Your objective
Copy the lines below, substituting "Screen size" for "Image resolution" wherever it appears and changing nothing else.

Records for processing
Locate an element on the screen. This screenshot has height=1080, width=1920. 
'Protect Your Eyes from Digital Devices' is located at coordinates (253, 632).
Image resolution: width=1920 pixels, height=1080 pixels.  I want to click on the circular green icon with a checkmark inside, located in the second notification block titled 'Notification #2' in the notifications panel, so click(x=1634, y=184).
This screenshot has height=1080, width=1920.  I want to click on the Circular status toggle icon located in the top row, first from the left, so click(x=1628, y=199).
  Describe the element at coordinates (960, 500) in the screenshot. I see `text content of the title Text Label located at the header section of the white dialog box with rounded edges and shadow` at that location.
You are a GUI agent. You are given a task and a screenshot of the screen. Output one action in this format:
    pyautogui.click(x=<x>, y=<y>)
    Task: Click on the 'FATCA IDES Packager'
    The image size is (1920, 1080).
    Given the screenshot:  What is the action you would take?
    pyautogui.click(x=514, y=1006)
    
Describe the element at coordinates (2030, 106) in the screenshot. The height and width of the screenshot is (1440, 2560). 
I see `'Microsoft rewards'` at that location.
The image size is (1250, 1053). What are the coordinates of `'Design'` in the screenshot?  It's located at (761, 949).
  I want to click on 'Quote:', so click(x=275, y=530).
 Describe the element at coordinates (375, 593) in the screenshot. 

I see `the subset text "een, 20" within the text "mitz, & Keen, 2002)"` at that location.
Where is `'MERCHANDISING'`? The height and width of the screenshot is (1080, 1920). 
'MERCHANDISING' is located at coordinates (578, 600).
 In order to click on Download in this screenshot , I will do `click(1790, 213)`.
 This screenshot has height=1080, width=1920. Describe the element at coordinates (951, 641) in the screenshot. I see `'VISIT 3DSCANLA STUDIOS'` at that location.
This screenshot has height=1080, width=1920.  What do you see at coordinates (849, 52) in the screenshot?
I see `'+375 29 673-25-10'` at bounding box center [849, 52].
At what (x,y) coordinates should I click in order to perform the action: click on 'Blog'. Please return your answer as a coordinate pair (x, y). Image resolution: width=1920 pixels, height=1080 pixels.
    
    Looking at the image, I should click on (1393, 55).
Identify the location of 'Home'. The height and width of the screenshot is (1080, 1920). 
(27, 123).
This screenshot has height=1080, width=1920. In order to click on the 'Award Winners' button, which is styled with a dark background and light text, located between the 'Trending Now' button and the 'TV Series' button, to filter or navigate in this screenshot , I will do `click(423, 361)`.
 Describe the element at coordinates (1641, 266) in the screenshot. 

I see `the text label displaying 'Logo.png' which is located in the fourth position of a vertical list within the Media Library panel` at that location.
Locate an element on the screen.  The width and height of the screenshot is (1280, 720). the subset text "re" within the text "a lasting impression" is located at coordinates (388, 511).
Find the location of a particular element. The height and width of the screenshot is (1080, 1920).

Answer
Locate an element on the screen. This screenshot has height=1080, width=1920. 
'Protect Your Eyes from Digital Devices' is located at coordinates (253, 632).
Screen size: width=1920 pixels, height=1080 pixels.  I want to click on the circular green icon with a checkmark inside, located in the second notification block titled 'Notification #2' in the notifications panel, so click(x=1634, y=184).
This screenshot has height=1080, width=1920.  I want to click on the Circular status toggle icon located in the top row, first from the left, so click(x=1628, y=199).
  Describe the element at coordinates (960, 500) in the screenshot. I see `text content of the title Text Label located at the header section of the white dialog box with rounded edges and shadow` at that location.
You are a GUI agent. You are given a task and a screenshot of the screen. Output one action in this format:
    pyautogui.click(x=<x>, y=<y>)
    Task: Click on the 'FATCA IDES Packager'
    The image size is (1920, 1080).
    Given the screenshot:  What is the action you would take?
    pyautogui.click(x=514, y=1006)
    
Describe the element at coordinates (2030, 106) in the screenshot. The height and width of the screenshot is (1440, 2560). 
I see `'Microsoft rewards'` at that location.
The image size is (1250, 1053). What are the coordinates of `'Design'` in the screenshot?  It's located at (761, 949).
  I want to click on 'Quote:', so click(x=275, y=530).
 Describe the element at coordinates (375, 593) in the screenshot. 

I see `the subset text "een, 20" within the text "mitz, & Keen, 2002)"` at that location.
Where is `'MERCHANDISING'`? The height and width of the screenshot is (1080, 1920). 
'MERCHANDISING' is located at coordinates (578, 600).
 In order to click on Download in this screenshot , I will do `click(1790, 213)`.
 This screenshot has height=1080, width=1920. Describe the element at coordinates (951, 641) in the screenshot. I see `'VISIT 3DSCANLA STUDIOS'` at that location.
This screenshot has height=1080, width=1920.  What do you see at coordinates (849, 52) in the screenshot?
I see `'+375 29 673-25-10'` at bounding box center [849, 52].
At what (x,y) coordinates should I click in order to perform the action: click on 'Blog'. Please return your answer as a coordinate pair (x, y). Screen size: width=1920 pixels, height=1080 pixels.
    
    Looking at the image, I should click on (1393, 55).
Identify the location of 'Home'. The height and width of the screenshot is (1080, 1920). 
(27, 123).
This screenshot has height=1080, width=1920. In order to click on the 'Award Winners' button, which is styled with a dark background and light text, located between the 'Trending Now' button and the 'TV Series' button, to filter or navigate in this screenshot , I will do `click(423, 361)`.
 Describe the element at coordinates (1641, 266) in the screenshot. 

I see `the text label displaying 'Logo.png' which is located in the fourth position of a vertical list within the Media Library panel` at that location.
Locate an element on the screen.  The width and height of the screenshot is (1280, 720). the subset text "re" within the text "a lasting impression" is located at coordinates (388, 511).
Find the location of a particular element. The height and width of the screenshot is (1080, 1920).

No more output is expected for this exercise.